[start of Provided material]
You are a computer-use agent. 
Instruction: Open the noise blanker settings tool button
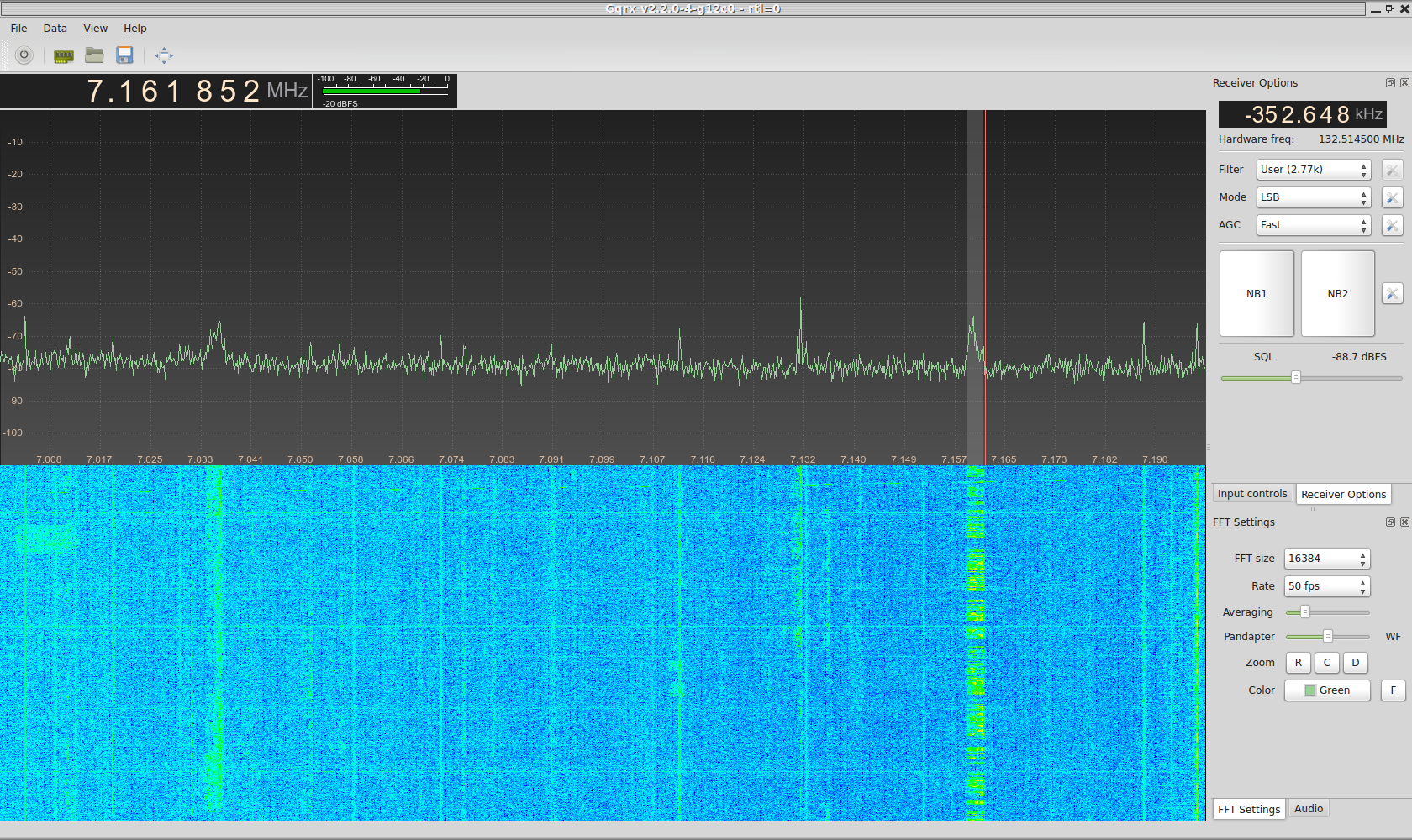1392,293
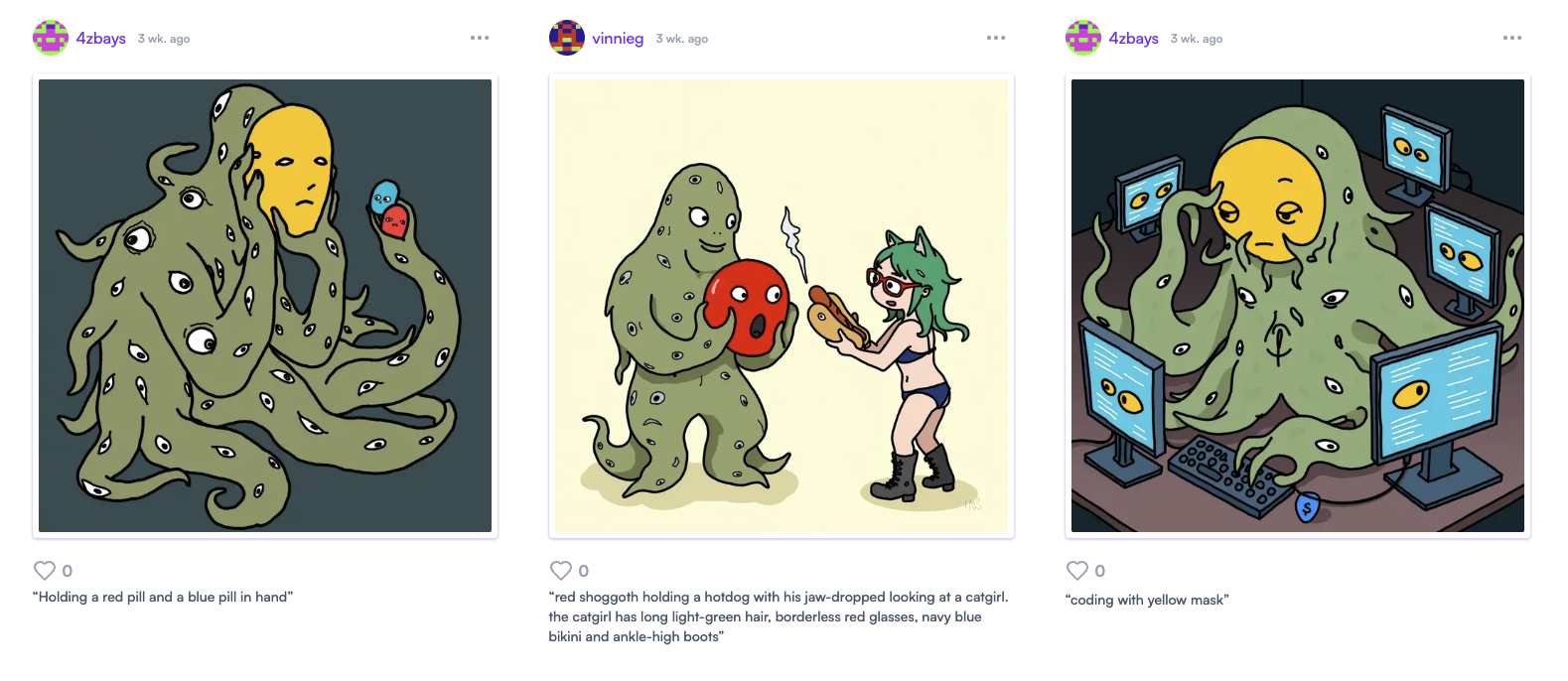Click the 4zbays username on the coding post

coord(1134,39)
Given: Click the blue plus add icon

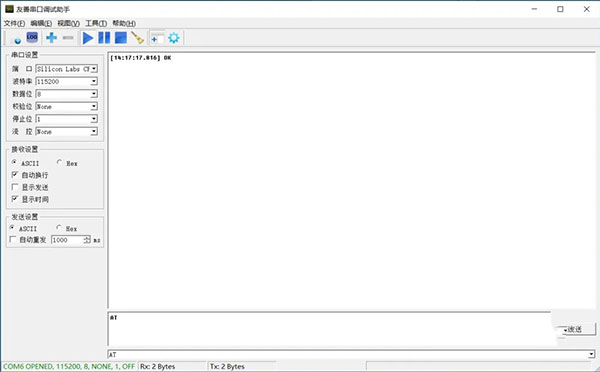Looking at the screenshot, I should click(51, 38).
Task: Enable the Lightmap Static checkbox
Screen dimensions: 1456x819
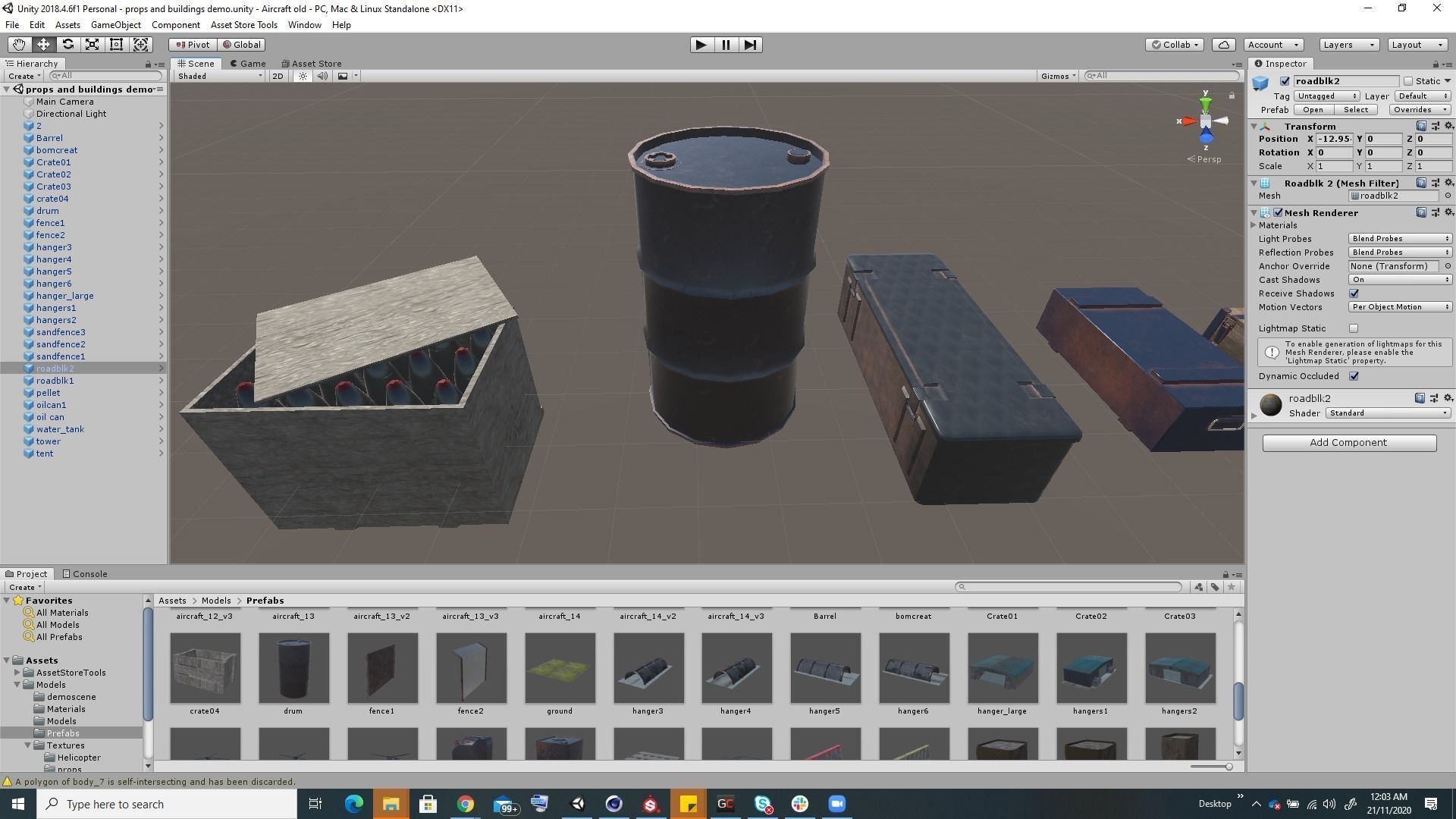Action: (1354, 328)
[end of Provided material]
Aim of the exercise »
Print every row above verbatim, leaving out the pictures.

Completed task »
You are a computer-use agent. 
Instruction: Open the noise blanker settings tool button
1392,293
Click the 4zbays username on the coding post

coord(1134,39)
Given: Click the blue plus add icon

Looking at the screenshot, I should click(51, 38).
Task: Enable the Lightmap Static checkbox
Screen dimensions: 1456x819
Action: (1354, 328)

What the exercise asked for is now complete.